Ilustrasi Dok. Google |
“Warga negara adalah suatu hak untuk berpartisipasi secara utuh dalam berbagai pola struktur sosial, politik serta kehidupan kultural serta untuk dapat membantu menciptakan bentuk-bentuk yang selanjutnya dengan begitu maka memperbesar ide-ide,” demikian kata Graham Murdock.
Sebagai warga negara yang sah, tentu kita mempunyai hak-hak yang sama. Bahkan termasuk untuk (mengaku-ngaku) cinta dan bangga mejadi orang Indonesia. Sebagian orang akan menggunakan haknya untuk menyindir dan mengkritik, sebagian lagi menghardik, serta mengkafirkan, dan seterusnya.
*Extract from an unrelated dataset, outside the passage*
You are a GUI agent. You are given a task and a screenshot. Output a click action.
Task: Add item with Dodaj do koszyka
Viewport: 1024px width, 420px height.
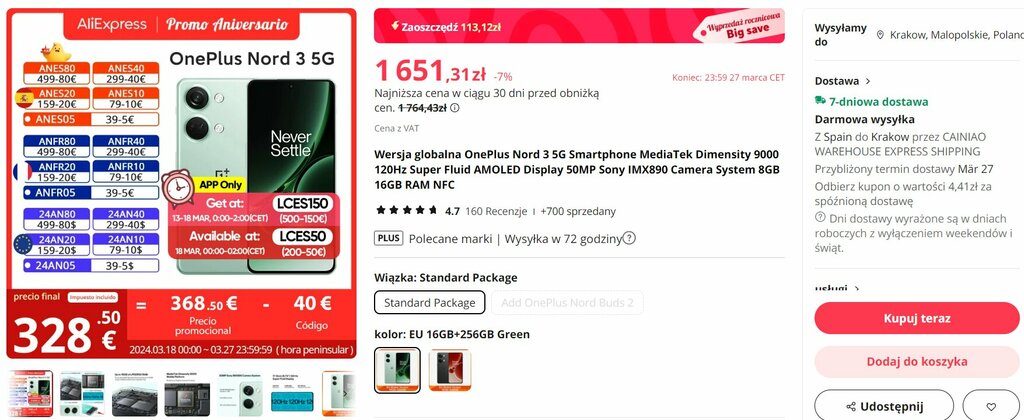917,362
Semuanya diungkapkan sebagai ekspresi kecintaan serta kegemasan terhadap penyelenggara negeri ini sesuai kehendaknya sendiri-sendiri. Begitu banyak manusia munafik di negeri tercinta kita ini, berlindung dibalik jabatan dan kedok agama, lalu menghakimi sesamanya yang berbeda keyakinan dengannya. Sungguh mengerikan.
Dari peristiwa-peristiwa semacam itu saya sering berandai-andai, mencoba menciptakan kemungkinan lain dari kenyataan yang sebenarnya. seandainya saja kita bersama-sama menggunakan hak yang kita miliki untuk saling merawat keberagaman, mengelola kekayaan sumber daya alam, dan atau melakukan tindakan-tindakan kecil sebagai wujud dari gagasan yang kita miliki, itu sangatlah akan lebih berguna. Sebab hal semacam itulah yang seharusnya kita lakukan, ketimbang melakukan sesutu yang berpotensi memecah belah keutuhan Negara Kesatuan Republik Indonesia. Retak rekat Indonesia kita lah sebagai warga negara yang menentukan.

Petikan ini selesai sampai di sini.